On le sait, le piratage de données via internet alimente surtout les tentatives d’escroquerie par phishing. Ces fameux mails frauduleux reprennent tous les codes visuels de votre banque et vous demandent par exemple de cliquer sur un lien puis d’entrer vos codes pour une mise à jour de cotre compte bancaire, ou autre… Puisque les escrocs vous connaissent grâce à vos informations volées, ils peuvent aussi se faire passer pour de faux conseillers bancaires au téléphone et tenter là encore de vous détrousser.
Cela fait donc désormais partie de notre vie sur le web, cette vigilance que nous ne devons jamais oublier. Selon SaxX, les informations personnelles de pas moins de huit internautes sur dix circuleraient déjà sur internet… Mieux vaut donc rester plus que prudent et s’informer sur les bons réflexes à adopter… à lire sur le blog wiclic.fr entre autres !
Bon à savoir (aussi) : Différents services proposent de vérifier si vos données personnelles ont été volées.
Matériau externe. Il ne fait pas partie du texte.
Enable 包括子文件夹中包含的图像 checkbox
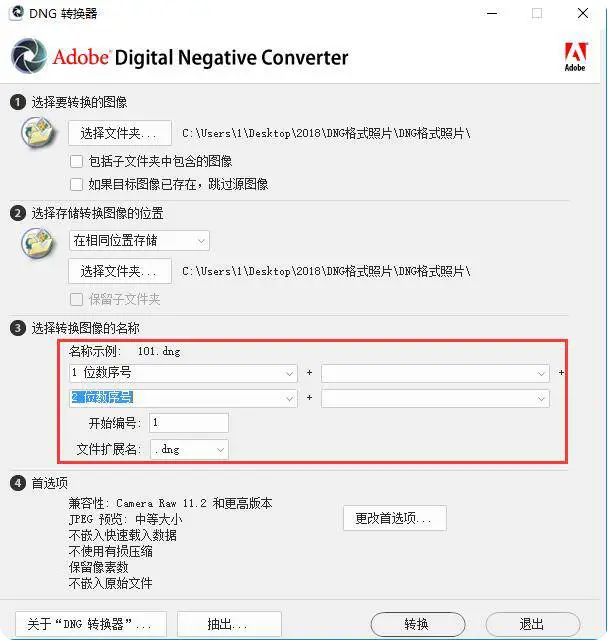 [x=76, y=161]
Il suffit d’entrer votre email pour obtenir un rapport, comme par exemple sur www.f-secure.com.
L’annonce officielle SFR à ses clients :
Cher client,
Le 3 septembre dernier, SFR a détecté un incident de sécurité portant sur un outil de gestion de commandes de ses clients.
Cet incident a entraîné un accès externe non autorisé à des données personnelles vous concernant.
Il s’agit exclusivement des données suivantes : nom, prénom, coordonnées renseignées au moment de la commande (numéro de téléphone, adresse électronique et postale, adresse de livraison le cas échéant), données contractuelles (offre souscrite, contenu de la commande), IBAN, ainsi que le numéro d’identification du terminal et de la carte SIM (pour les commandes de terminal mobile).
Aucun autre type de données n’est concerné, tel que mot de passe, détail de vos appels ou contenu de vos SMS.
Dans la journée même de sa détection, SFR a pris toutes les mesures nécessaires permettant de clore définitivement l’incident rencontré.
SFR a également immédiatement renforcé ses procédures d’authentification pour toute demande de modification de coordonnées de contact.
Enfin, cet incident a été notifié par SFR à la CNIL et a fait l’objet d’un dépôt de plainte auprès du Procureur de la République.
Si vous deviez subir des désagréments faisant suite à cet incident tels que phishing (hameçonnage par e-mail), smishing (hameçonnage par SMS) ou des tentatives d’accès frauduleux à des informations personnelles, nous nous tenons à votre disposition pour vous accompagner.